Ponderance

(May 2003 - March 2007.) Tama's thoughts on the blogosphere, podcasting, popular culture, digital media and citizen journalism posted from a laptop computer somewhere in Perth's isolated, miniature, urban jungle ...

Sunday, September 07, 2003
The Googleplex: Tyrrany or Tricksie?

News.com.au reported recently that Google had been forced by Sharman Networks (the makers of peer-2-peer KaZaA Media Desktop) to remove references to an illegal hack version of KaZaA (KaZaA Lite) which took out all the spyware/advertising material. At first glance, this is very, very bad. As soon as Google can be censored, the web starts to change shape in disturbing ways (and, yes, Google's owners have always had this ability, outside agents litigating for Google's censorship is another level altogether).
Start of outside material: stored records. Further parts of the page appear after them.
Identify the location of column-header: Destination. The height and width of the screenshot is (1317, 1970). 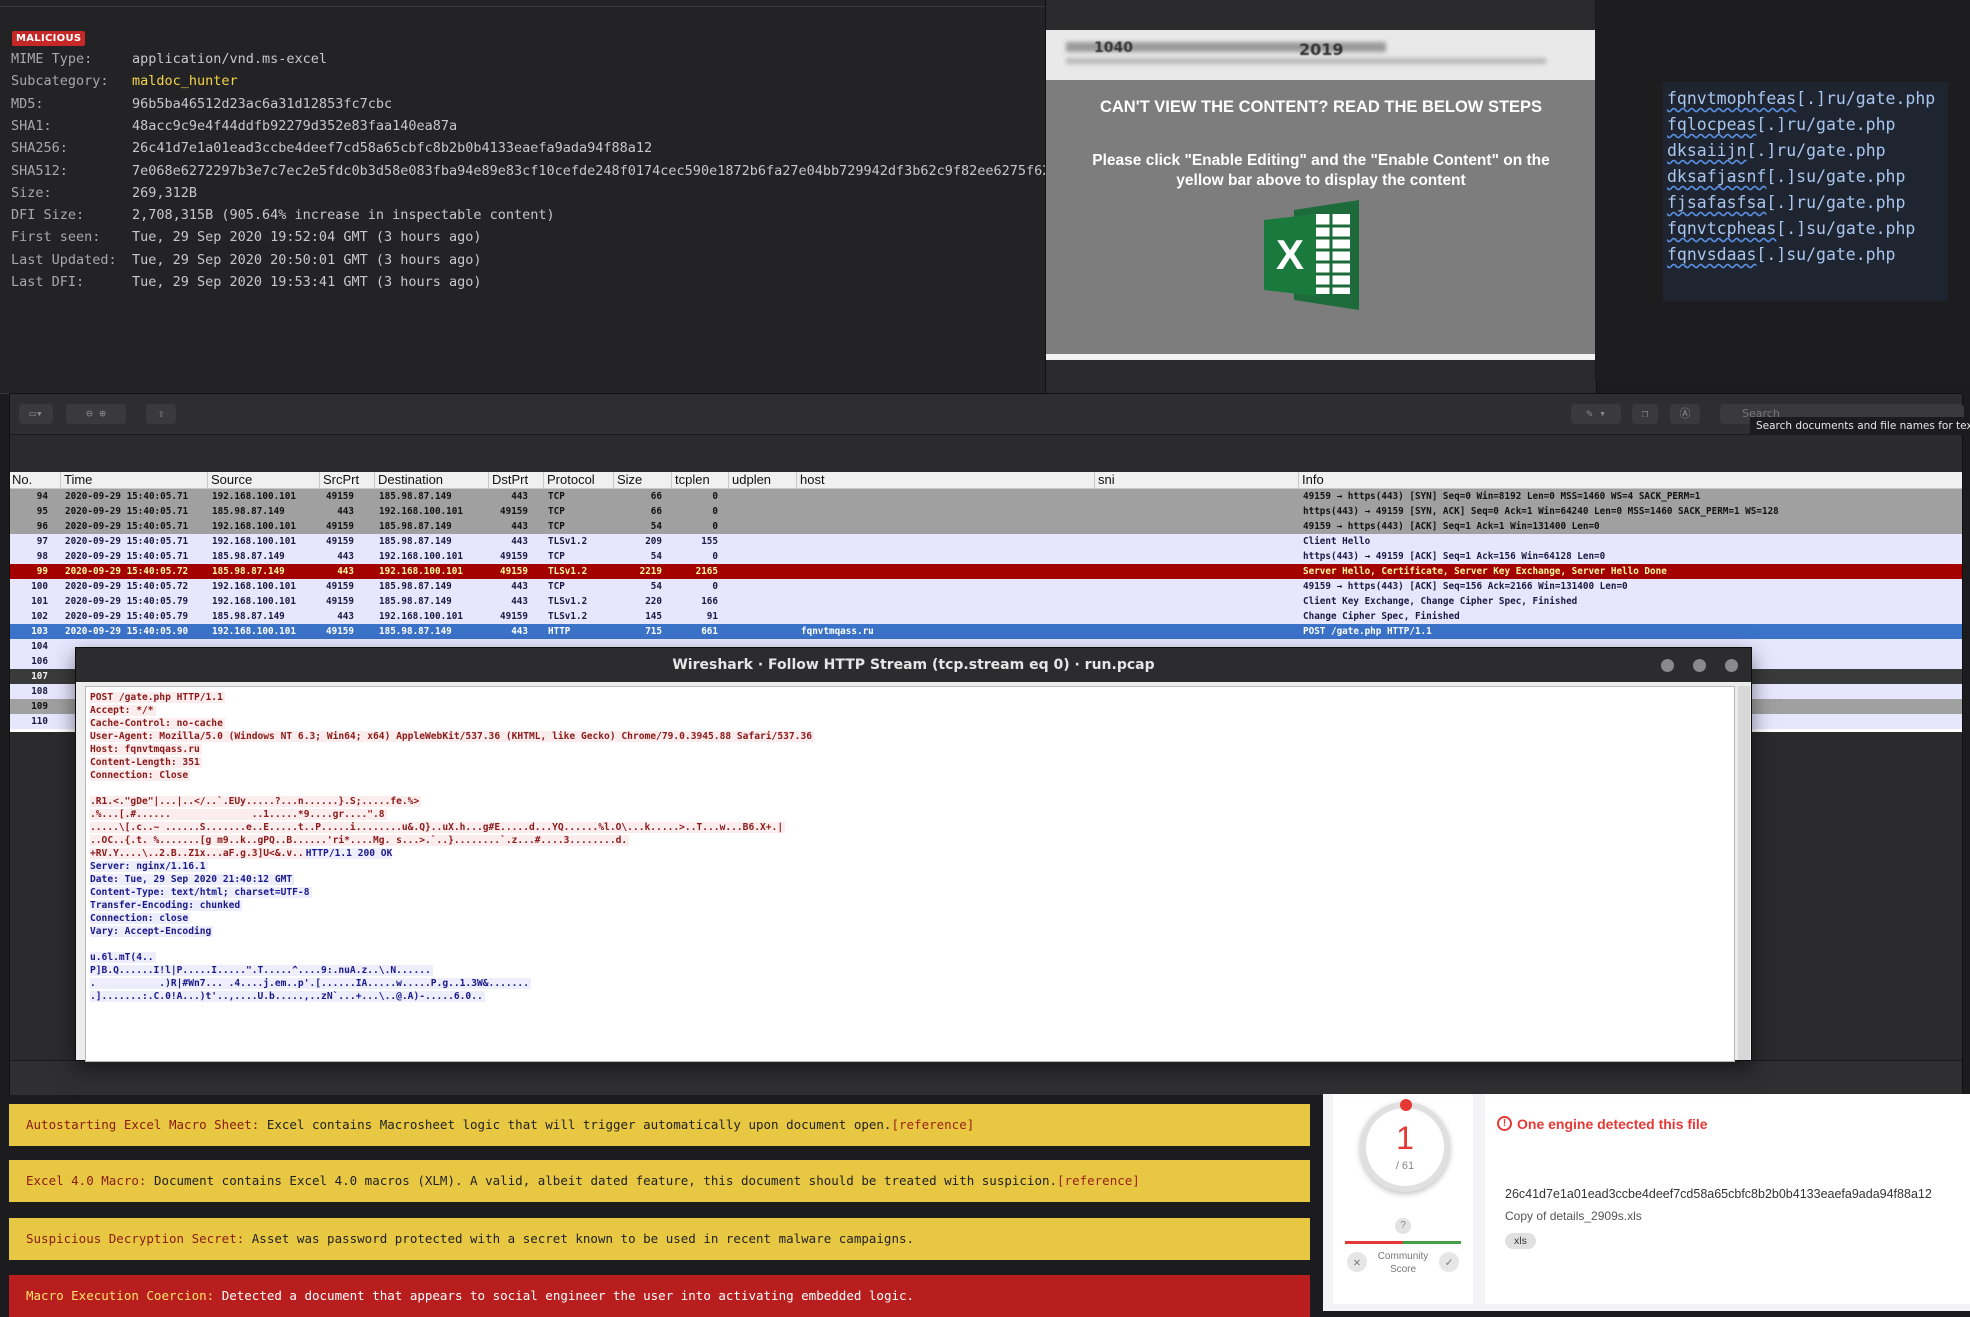
(410, 480). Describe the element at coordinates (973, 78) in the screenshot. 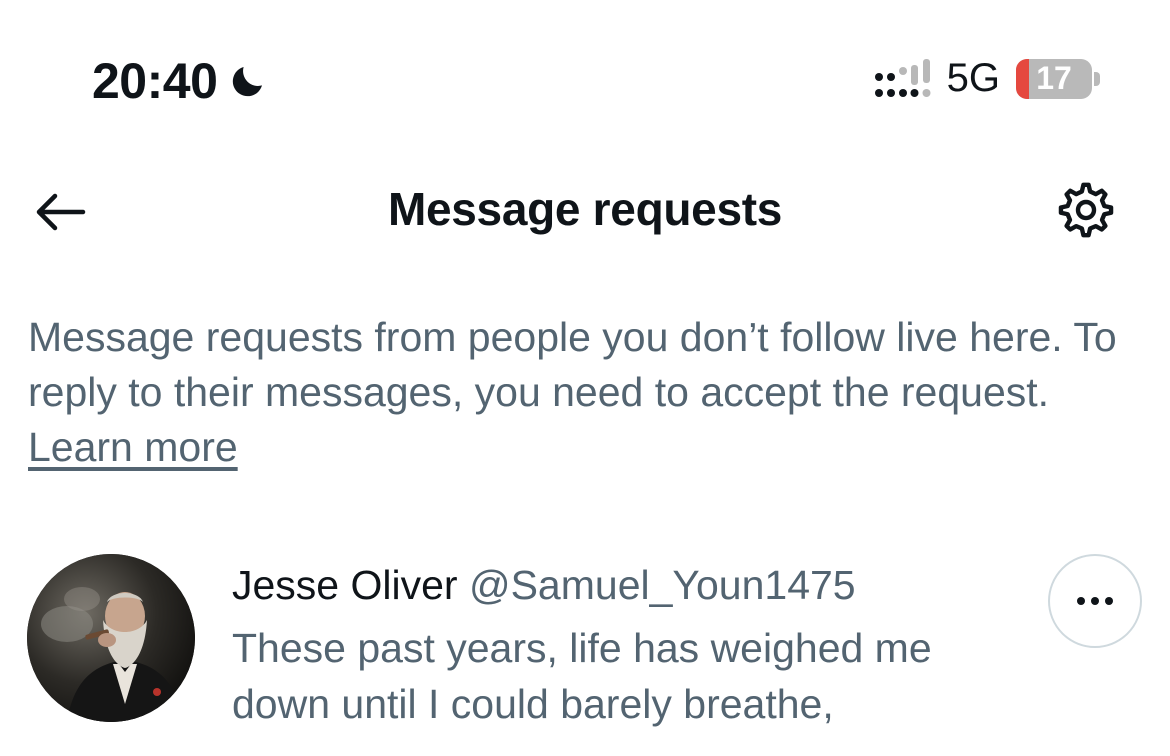

I see `network-type: 5G` at that location.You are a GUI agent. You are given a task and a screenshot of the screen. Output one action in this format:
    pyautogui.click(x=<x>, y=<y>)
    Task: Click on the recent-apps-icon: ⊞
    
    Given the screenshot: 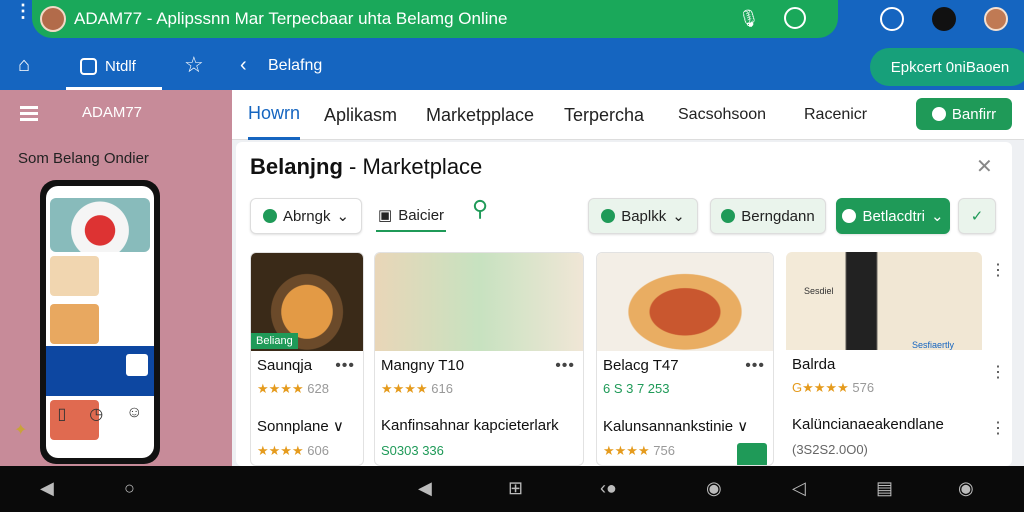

Searching for KaZaA Lite now returns editted results and the disclaimer (as of 7th Sept 2003):
In response to a complaint we received under the Digital Millennium Copyright Act, we have removed 14 result(s) from this page. If you wish, you may read the DMCA complaint for these removed results.
As you can see from the original complaint, Sharman Networks has requested specific sites blocks. KaZaA Lite, however, now resides at a different address and the first result in Google's search points exactly where Sharman Networks wishes it wouldn't: KaZaA Lite's new homepage. So, after all that angst, nothing has really been acheived because the KaZaA Lite folk can change their address in a matter of hours, get re-listed in Google, and be pretty much unscathed by the whole debacle. It is possible Sharman Networks will demand more algorithmic censorship, but for the time being, score one the the tricksters!

(Thanks to Jo Gray for sending me the original article about Google being censored).